_Exercise prompt_: Nothing but the lines from the one containing "This screenshot has width=1456, height=819." through the last line of the data below should be returned, each exactly as it stands, pictures excluded.

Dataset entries
• • •

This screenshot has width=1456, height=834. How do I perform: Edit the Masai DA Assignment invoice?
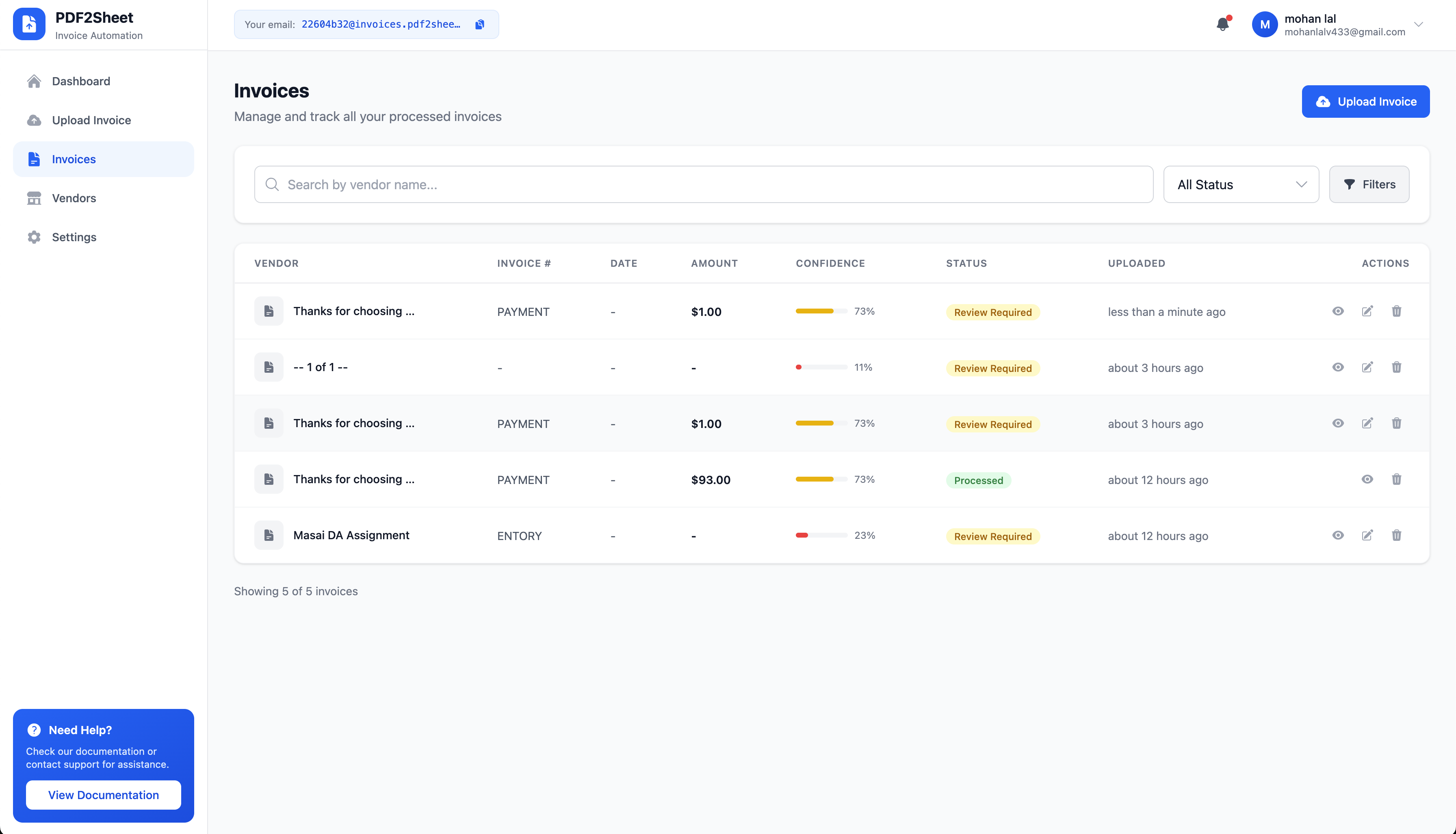[x=1367, y=535]
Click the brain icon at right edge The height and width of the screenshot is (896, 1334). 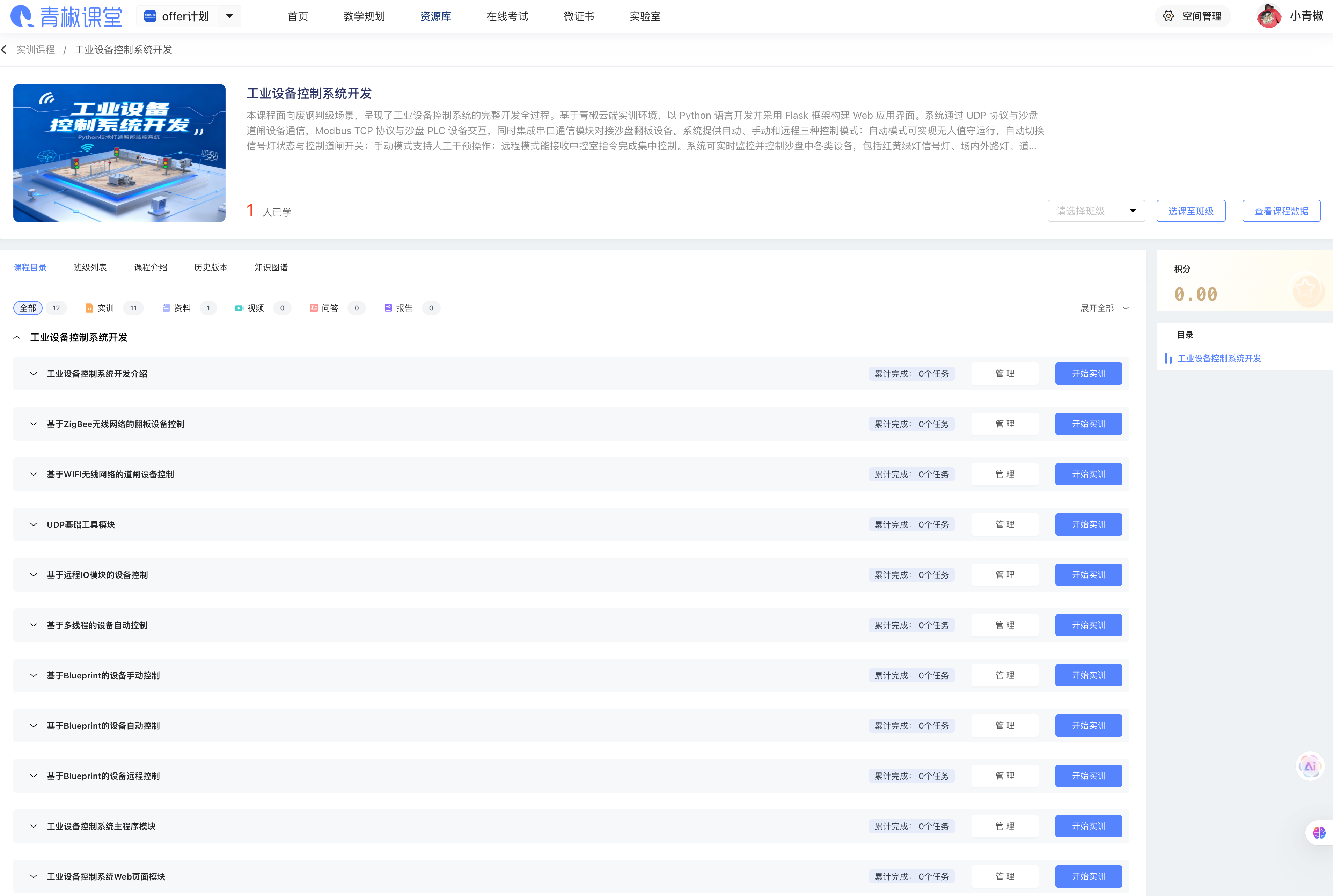[x=1319, y=832]
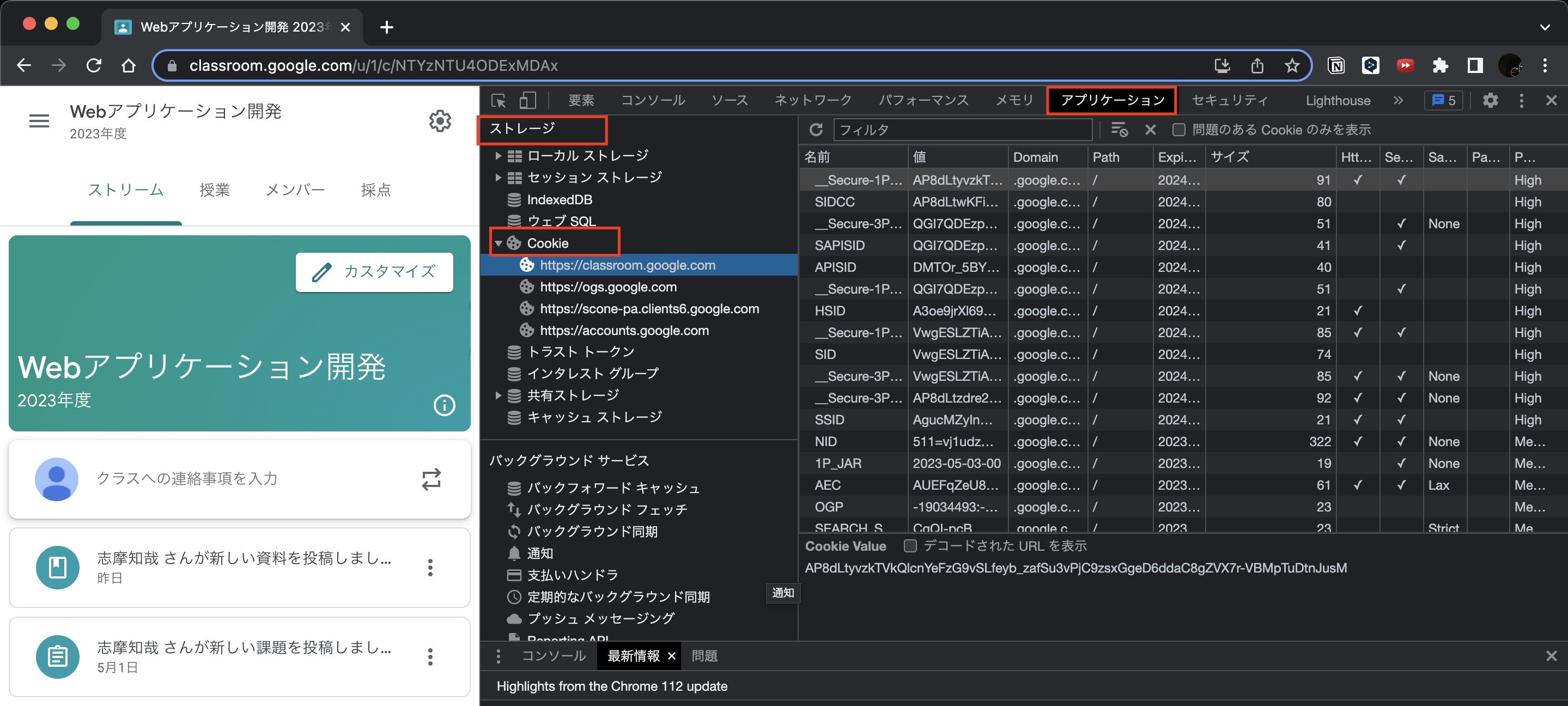Expand the セッション ストレージ tree node

tap(498, 178)
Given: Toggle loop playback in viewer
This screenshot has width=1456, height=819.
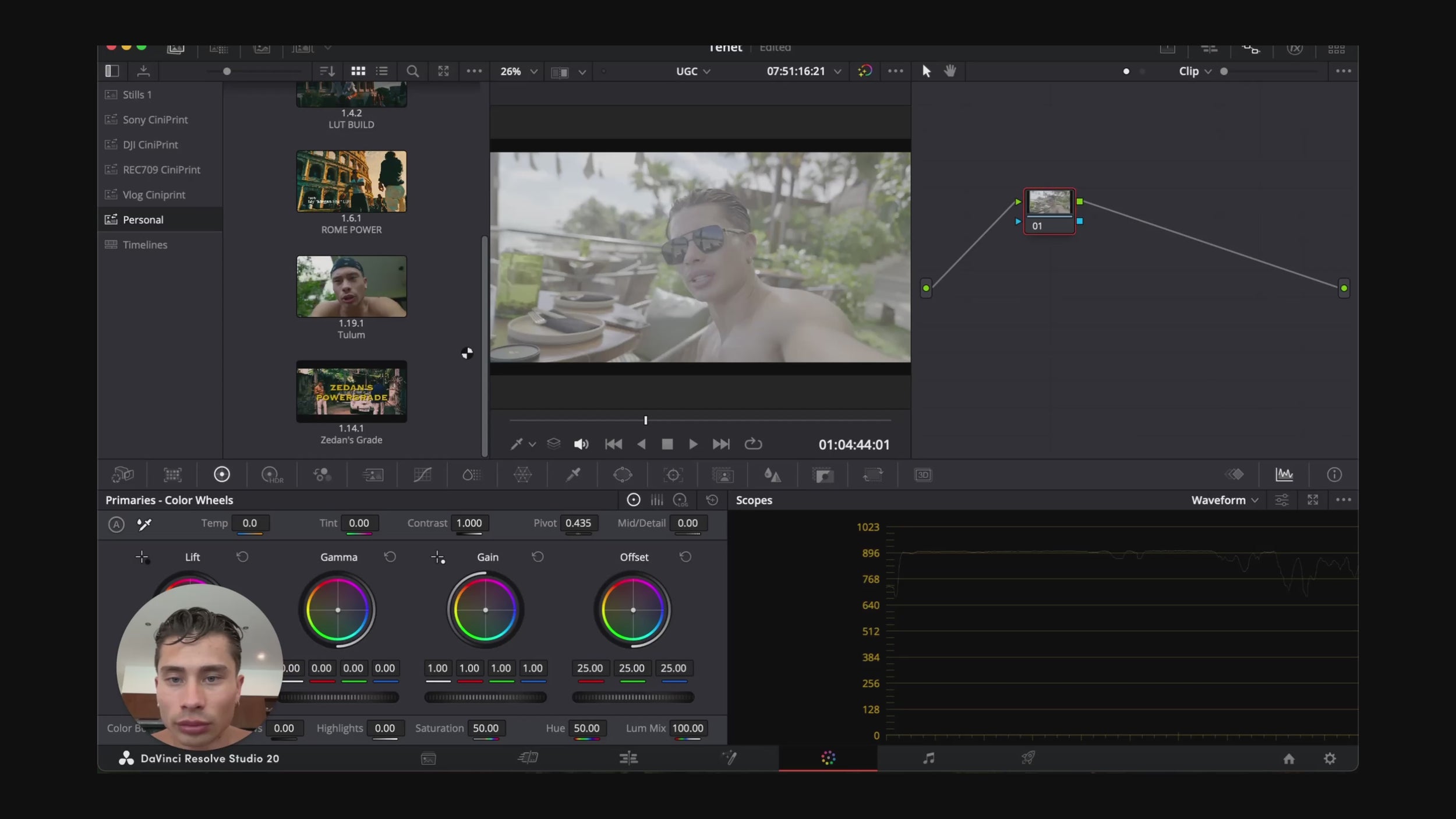Looking at the screenshot, I should [x=753, y=444].
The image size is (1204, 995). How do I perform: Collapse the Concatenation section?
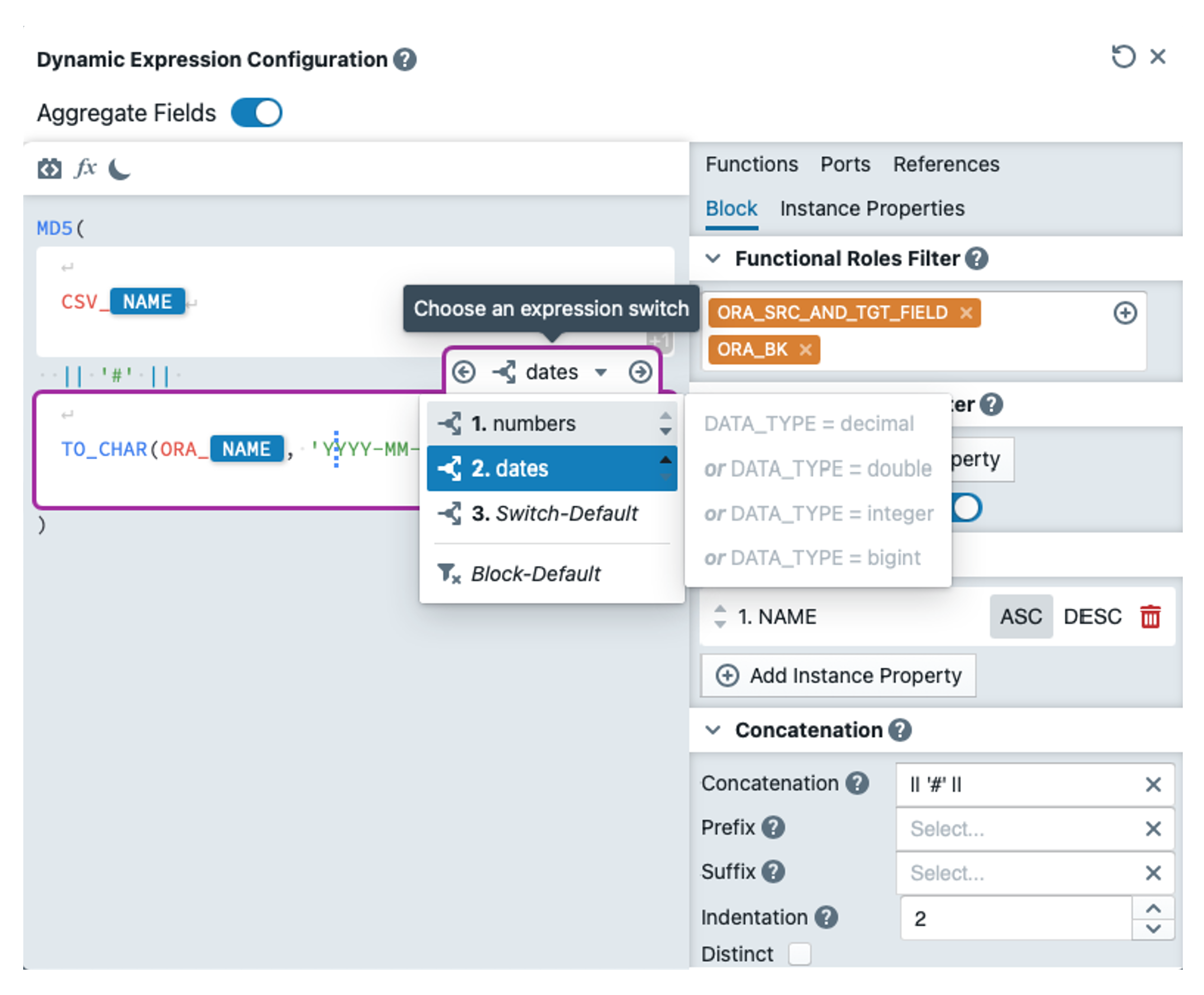point(713,729)
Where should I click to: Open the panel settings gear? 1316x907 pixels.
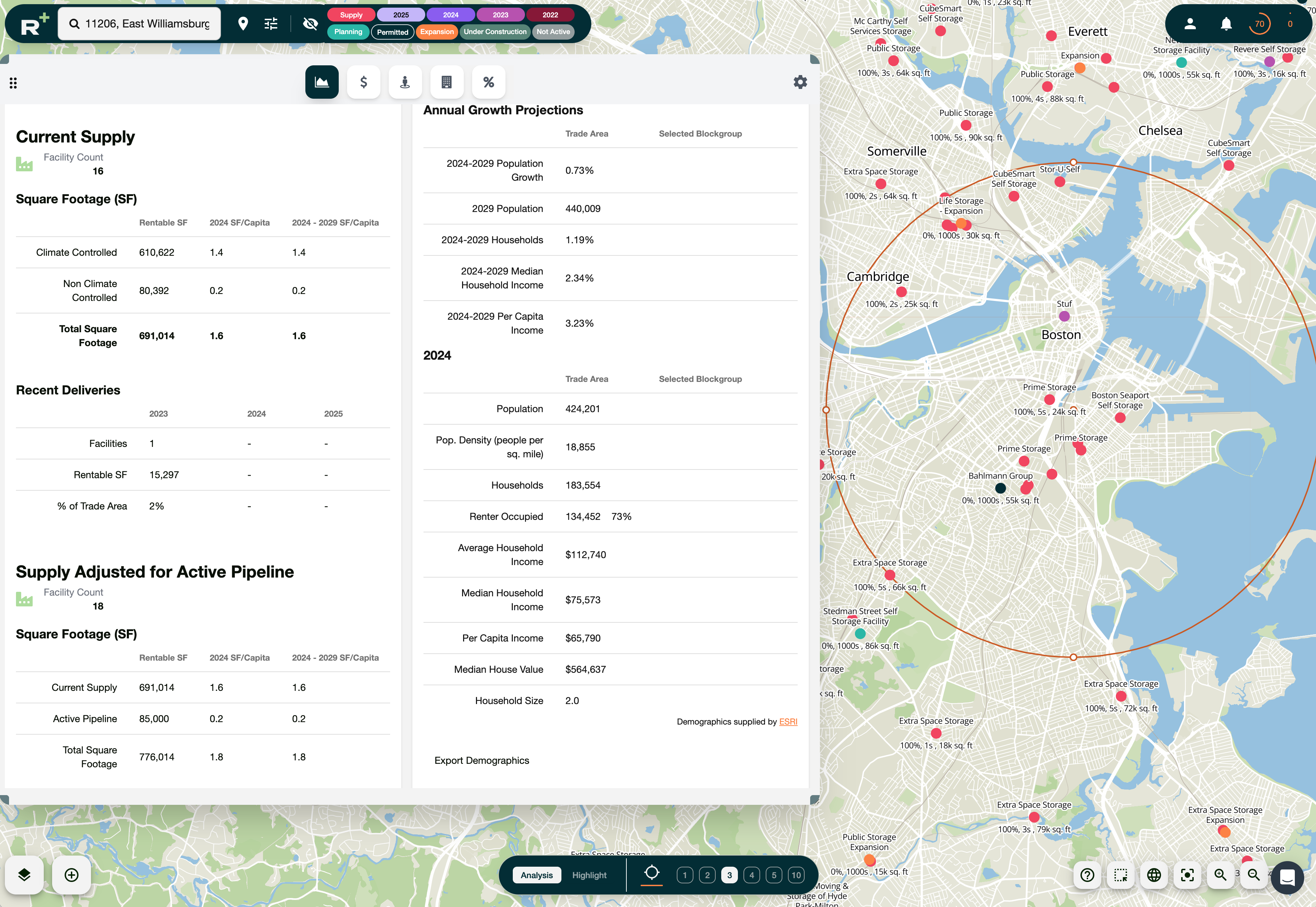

• • •

_Response to this exercise_:
This screenshot has width=1456, height=819.
Looking at the screenshot, I should [x=753, y=444].
The image size is (1204, 995). How do I perform: Collapse the Concatenation section?
point(713,729)
Where should I click to: Open the panel settings gear? 1316x907 pixels.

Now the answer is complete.